→ Description of the task: What follows is a block of records; reproduce all of it verbatim.

———

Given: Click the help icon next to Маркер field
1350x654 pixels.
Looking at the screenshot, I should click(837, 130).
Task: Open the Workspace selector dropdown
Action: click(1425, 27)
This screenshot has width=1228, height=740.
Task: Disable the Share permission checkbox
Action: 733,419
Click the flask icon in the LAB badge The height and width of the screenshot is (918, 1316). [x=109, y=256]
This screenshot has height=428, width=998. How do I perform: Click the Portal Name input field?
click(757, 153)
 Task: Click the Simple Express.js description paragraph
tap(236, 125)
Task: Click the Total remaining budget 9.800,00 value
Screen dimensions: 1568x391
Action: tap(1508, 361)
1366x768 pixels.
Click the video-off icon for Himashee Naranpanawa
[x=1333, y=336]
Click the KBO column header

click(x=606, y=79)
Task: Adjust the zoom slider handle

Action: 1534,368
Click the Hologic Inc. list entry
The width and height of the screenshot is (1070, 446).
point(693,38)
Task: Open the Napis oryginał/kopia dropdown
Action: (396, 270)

———

→ Answer:
Given: Click the help icon next to Маркер field
1350x654 pixels.
Looking at the screenshot, I should click(837, 130).
Task: Open the Workspace selector dropdown
Action: click(1425, 27)
This screenshot has width=1228, height=740.
Task: Disable the Share permission checkbox
Action: 733,419
Click the flask icon in the LAB badge The height and width of the screenshot is (918, 1316). [x=109, y=256]
This screenshot has height=428, width=998. How do I perform: Click the Portal Name input field?
click(757, 153)
 Task: Click the Simple Express.js description paragraph
tap(236, 125)
Task: Click the Total remaining budget 9.800,00 value
Screen dimensions: 1568x391
Action: tap(1508, 361)
1366x768 pixels.
Click the video-off icon for Himashee Naranpanawa
[x=1333, y=336]
Click the KBO column header

click(x=606, y=79)
Task: Adjust the zoom slider handle

Action: 1534,368
Click the Hologic Inc. list entry
The width and height of the screenshot is (1070, 446).
point(693,38)
Task: Open the Napis oryginał/kopia dropdown
Action: (396, 270)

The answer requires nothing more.